Copy the records below exactly, starting at the line that contains "Given: Switch Datapoint Rates to 1 month" and ending at the line that contains "Task: Open the ADVISORY filter dropdown"; leave out any pictures.

== SUPPLIED DATA ==

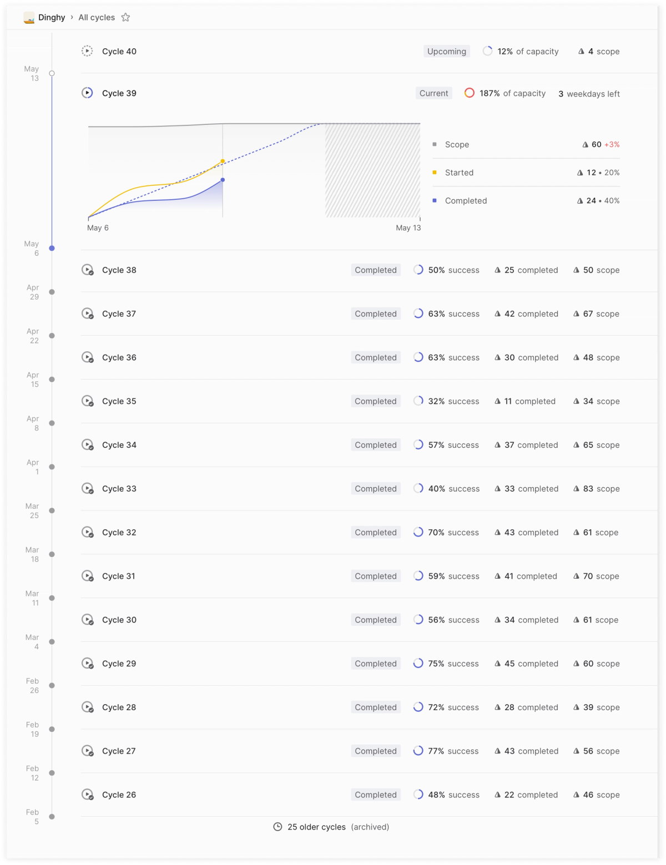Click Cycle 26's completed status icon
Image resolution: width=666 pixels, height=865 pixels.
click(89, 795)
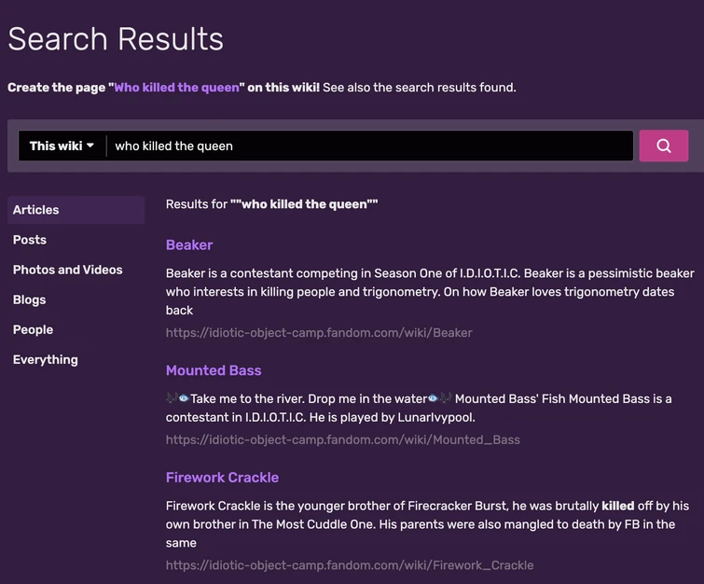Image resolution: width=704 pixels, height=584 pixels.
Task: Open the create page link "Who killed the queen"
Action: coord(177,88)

===
== SUPPLIED DATA ==

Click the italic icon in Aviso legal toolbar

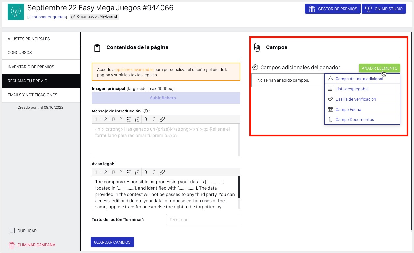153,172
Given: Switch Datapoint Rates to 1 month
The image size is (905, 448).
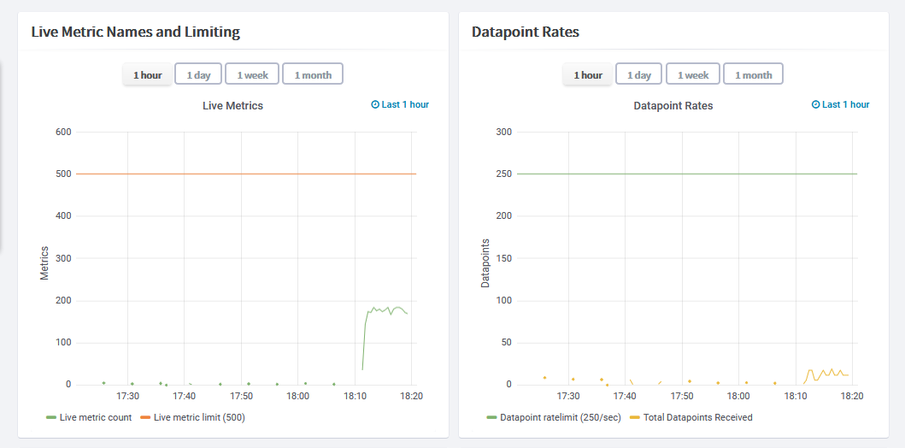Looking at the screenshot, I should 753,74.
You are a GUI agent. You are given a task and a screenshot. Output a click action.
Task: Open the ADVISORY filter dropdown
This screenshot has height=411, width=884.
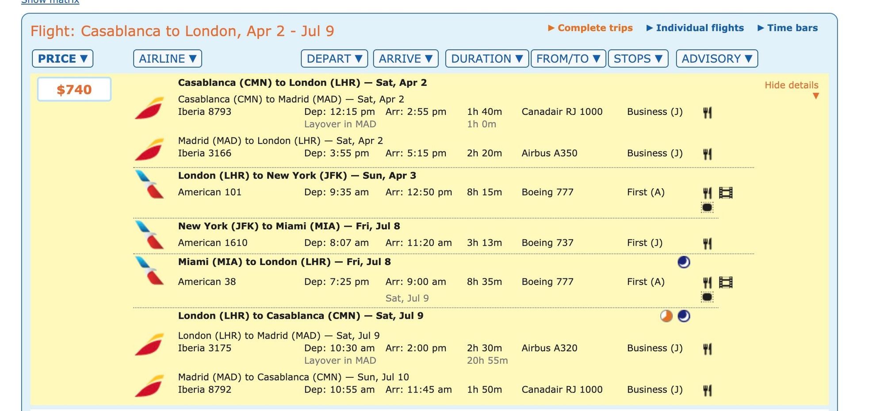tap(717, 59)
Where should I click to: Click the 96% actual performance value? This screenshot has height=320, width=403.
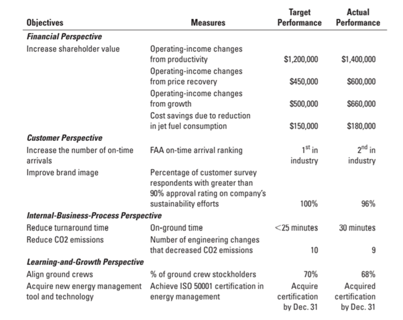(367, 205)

===

FINAL ANSWER:
Given: Switch Datapoint Rates to 1 month
The image size is (905, 448).
Looking at the screenshot, I should 753,74.
You are a GUI agent. You are given a task and a screenshot. Output a click action.
Task: Open the ADVISORY filter dropdown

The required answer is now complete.